Task details:
Retype the data that follows with no alterations, please.

Entries supplied:

◇ ◇ ◇ ◇

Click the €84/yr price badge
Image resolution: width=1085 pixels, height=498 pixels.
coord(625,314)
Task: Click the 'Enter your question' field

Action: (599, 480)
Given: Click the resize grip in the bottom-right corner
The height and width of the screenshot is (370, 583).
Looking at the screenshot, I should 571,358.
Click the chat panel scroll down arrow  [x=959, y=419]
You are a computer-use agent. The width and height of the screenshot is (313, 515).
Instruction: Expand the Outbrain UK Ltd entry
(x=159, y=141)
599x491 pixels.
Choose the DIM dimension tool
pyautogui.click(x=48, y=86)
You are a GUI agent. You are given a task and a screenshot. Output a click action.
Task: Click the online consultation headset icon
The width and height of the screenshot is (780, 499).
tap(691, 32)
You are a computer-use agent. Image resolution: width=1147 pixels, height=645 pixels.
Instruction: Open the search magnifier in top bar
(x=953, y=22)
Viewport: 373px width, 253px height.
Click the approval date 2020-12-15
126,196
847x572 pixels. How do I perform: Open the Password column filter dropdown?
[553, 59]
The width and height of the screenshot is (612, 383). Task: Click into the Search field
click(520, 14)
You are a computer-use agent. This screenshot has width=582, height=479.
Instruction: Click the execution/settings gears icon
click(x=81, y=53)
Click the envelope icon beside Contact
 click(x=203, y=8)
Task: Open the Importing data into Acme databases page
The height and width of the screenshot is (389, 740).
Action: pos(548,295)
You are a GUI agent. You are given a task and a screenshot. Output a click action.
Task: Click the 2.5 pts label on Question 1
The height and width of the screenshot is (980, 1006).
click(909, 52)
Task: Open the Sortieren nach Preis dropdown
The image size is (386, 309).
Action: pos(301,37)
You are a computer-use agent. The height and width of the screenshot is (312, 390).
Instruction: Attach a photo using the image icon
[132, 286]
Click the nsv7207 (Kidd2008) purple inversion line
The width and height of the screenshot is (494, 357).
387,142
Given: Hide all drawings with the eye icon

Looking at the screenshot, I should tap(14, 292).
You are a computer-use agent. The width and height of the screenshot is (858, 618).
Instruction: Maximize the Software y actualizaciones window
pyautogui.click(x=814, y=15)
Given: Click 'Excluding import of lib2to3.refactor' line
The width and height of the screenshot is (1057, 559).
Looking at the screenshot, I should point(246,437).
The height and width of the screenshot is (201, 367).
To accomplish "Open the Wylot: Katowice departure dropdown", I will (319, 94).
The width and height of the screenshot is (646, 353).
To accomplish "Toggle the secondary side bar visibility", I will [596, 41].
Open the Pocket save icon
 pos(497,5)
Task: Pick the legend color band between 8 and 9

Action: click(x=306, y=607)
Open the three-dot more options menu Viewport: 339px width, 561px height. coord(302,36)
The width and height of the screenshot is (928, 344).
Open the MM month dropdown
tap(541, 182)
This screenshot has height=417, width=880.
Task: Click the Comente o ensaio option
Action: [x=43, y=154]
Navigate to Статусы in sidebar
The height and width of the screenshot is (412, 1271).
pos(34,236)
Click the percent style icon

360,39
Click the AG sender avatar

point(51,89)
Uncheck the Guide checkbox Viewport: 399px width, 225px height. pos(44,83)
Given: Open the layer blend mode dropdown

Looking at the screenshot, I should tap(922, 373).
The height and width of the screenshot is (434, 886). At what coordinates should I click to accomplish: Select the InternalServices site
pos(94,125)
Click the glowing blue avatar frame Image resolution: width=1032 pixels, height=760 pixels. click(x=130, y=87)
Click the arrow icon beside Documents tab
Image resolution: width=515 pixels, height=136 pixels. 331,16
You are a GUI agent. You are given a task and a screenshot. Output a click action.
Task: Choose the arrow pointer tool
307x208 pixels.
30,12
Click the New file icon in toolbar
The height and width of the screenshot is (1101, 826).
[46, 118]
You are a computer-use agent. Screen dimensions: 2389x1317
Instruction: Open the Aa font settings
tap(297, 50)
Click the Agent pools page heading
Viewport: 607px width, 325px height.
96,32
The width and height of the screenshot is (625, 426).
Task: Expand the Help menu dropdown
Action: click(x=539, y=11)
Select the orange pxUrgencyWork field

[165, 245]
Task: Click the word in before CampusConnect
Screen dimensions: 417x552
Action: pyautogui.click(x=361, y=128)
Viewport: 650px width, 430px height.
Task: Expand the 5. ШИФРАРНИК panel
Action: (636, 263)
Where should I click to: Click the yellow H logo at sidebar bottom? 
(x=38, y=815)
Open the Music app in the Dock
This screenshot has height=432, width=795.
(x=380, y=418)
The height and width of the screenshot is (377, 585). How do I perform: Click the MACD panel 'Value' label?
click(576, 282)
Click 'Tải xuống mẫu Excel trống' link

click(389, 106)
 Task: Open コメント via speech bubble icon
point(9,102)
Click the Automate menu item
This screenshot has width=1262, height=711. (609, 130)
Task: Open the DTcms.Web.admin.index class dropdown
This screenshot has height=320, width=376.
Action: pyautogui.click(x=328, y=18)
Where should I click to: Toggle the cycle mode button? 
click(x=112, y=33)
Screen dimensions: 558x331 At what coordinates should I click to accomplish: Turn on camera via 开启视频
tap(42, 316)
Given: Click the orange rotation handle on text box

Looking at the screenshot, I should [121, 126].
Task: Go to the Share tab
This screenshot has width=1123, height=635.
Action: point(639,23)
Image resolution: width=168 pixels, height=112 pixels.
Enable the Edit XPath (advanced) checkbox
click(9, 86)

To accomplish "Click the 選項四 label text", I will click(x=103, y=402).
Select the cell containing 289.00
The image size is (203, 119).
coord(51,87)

◇ ◇ ◇ ◇

Solution:
Click the €84/yr price badge
Image resolution: width=1085 pixels, height=498 pixels.
coord(625,314)
Task: Click the 'Enter your question' field

Action: (599, 480)
Given: Click the resize grip in the bottom-right corner
The height and width of the screenshot is (370, 583).
Looking at the screenshot, I should 571,358.
Click the chat panel scroll down arrow  [x=959, y=419]
You are a computer-use agent. The width and height of the screenshot is (313, 515).
Instruction: Expand the Outbrain UK Ltd entry
(x=159, y=141)
599x491 pixels.
Choose the DIM dimension tool
pyautogui.click(x=48, y=86)
You are a GUI agent. You are given a task and a screenshot. Output a click action.
Task: Click the online consultation headset icon
The width and height of the screenshot is (780, 499).
tap(691, 32)
You are a computer-use agent. Image resolution: width=1147 pixels, height=645 pixels.
Instruction: Open the search magnifier in top bar
(x=953, y=22)
Viewport: 373px width, 253px height.
Click the approval date 2020-12-15
126,196
847x572 pixels. How do I perform: Open the Password column filter dropdown?
[553, 59]
The width and height of the screenshot is (612, 383). Task: Click into the Search field
click(520, 14)
You are a computer-use agent. This screenshot has width=582, height=479.
Instruction: Click the execution/settings gears icon
click(x=81, y=53)
Click the envelope icon beside Contact
 click(x=203, y=8)
Task: Open the Importing data into Acme databases page
The height and width of the screenshot is (389, 740).
Action: pos(548,295)
You are a GUI agent. You are given a task and a screenshot. Output a click action.
Task: Click the 2.5 pts label on Question 1
The height and width of the screenshot is (980, 1006).
click(909, 52)
Task: Open the Sortieren nach Preis dropdown
The image size is (386, 309).
Action: pos(301,37)
You are a computer-use agent. The height and width of the screenshot is (312, 390).
Instruction: Attach a photo using the image icon
[132, 286]
Click the nsv7207 (Kidd2008) purple inversion line
The width and height of the screenshot is (494, 357).
387,142
Given: Hide all drawings with the eye icon

Looking at the screenshot, I should tap(14, 292).
You are a computer-use agent. The width and height of the screenshot is (858, 618).
Instruction: Maximize the Software y actualizaciones window
pyautogui.click(x=814, y=15)
Given: Click 'Excluding import of lib2to3.refactor' line
The width and height of the screenshot is (1057, 559).
Looking at the screenshot, I should point(246,437).
The height and width of the screenshot is (201, 367).
To accomplish "Open the Wylot: Katowice departure dropdown", I will (319, 94).
The width and height of the screenshot is (646, 353).
To accomplish "Toggle the secondary side bar visibility", I will [596, 41].
Open the Pocket save icon
 pos(497,5)
Task: Pick the legend color band between 8 and 9

Action: click(x=306, y=607)
Open the three-dot more options menu Viewport: 339px width, 561px height. coord(302,36)
The width and height of the screenshot is (928, 344).
Open the MM month dropdown
tap(541, 182)
This screenshot has height=417, width=880.
Task: Click the Comente o ensaio option
Action: [x=43, y=154]
Navigate to Статусы in sidebar
The height and width of the screenshot is (412, 1271).
pos(34,236)
Click the percent style icon

360,39
Click the AG sender avatar

point(51,89)
Uncheck the Guide checkbox Viewport: 399px width, 225px height. pos(44,83)
Given: Open the layer blend mode dropdown

Looking at the screenshot, I should tap(922, 373).
The height and width of the screenshot is (434, 886). At what coordinates should I click to accomplish: Select the InternalServices site
pos(94,125)
Click the glowing blue avatar frame Image resolution: width=1032 pixels, height=760 pixels. click(x=130, y=87)
Click the arrow icon beside Documents tab
Image resolution: width=515 pixels, height=136 pixels. 331,16
You are a GUI agent. You are given a task and a screenshot. Output a click action.
Task: Choose the arrow pointer tool
307x208 pixels.
30,12
Click the New file icon in toolbar
The height and width of the screenshot is (1101, 826).
[46, 118]
You are a computer-use agent. Screen dimensions: 2389x1317
Instruction: Open the Aa font settings
tap(297, 50)
Click the Agent pools page heading
Viewport: 607px width, 325px height.
96,32
The width and height of the screenshot is (625, 426).
Task: Expand the Help menu dropdown
Action: click(x=539, y=11)
Select the orange pxUrgencyWork field

[165, 245]
Task: Click the word in before CampusConnect
Screen dimensions: 417x552
Action: pyautogui.click(x=361, y=128)
Viewport: 650px width, 430px height.
Task: Expand the 5. ШИФРАРНИК panel
Action: (636, 263)
Where should I click to: Click the yellow H logo at sidebar bottom? 
(x=38, y=815)
Open the Music app in the Dock
This screenshot has height=432, width=795.
(x=380, y=418)
The height and width of the screenshot is (377, 585). How do I perform: Click the MACD panel 'Value' label?
click(576, 282)
Click 'Tải xuống mẫu Excel trống' link

click(389, 106)
 Task: Open コメント via speech bubble icon
point(9,102)
Click the Automate menu item
This screenshot has width=1262, height=711. (609, 130)
Task: Open the DTcms.Web.admin.index class dropdown
This screenshot has height=320, width=376.
Action: pyautogui.click(x=328, y=18)
Where should I click to: Toggle the cycle mode button? 
click(x=112, y=33)
Screen dimensions: 558x331 At what coordinates should I click to accomplish: Turn on camera via 开启视频
tap(42, 316)
Given: Click the orange rotation handle on text box

Looking at the screenshot, I should [121, 126].
Task: Go to the Share tab
This screenshot has width=1123, height=635.
Action: point(639,23)
Image resolution: width=168 pixels, height=112 pixels.
Enable the Edit XPath (advanced) checkbox
click(9, 86)

To accomplish "Click the 選項四 label text", I will click(x=103, y=402).
Select the cell containing 289.00
The image size is (203, 119).
coord(51,87)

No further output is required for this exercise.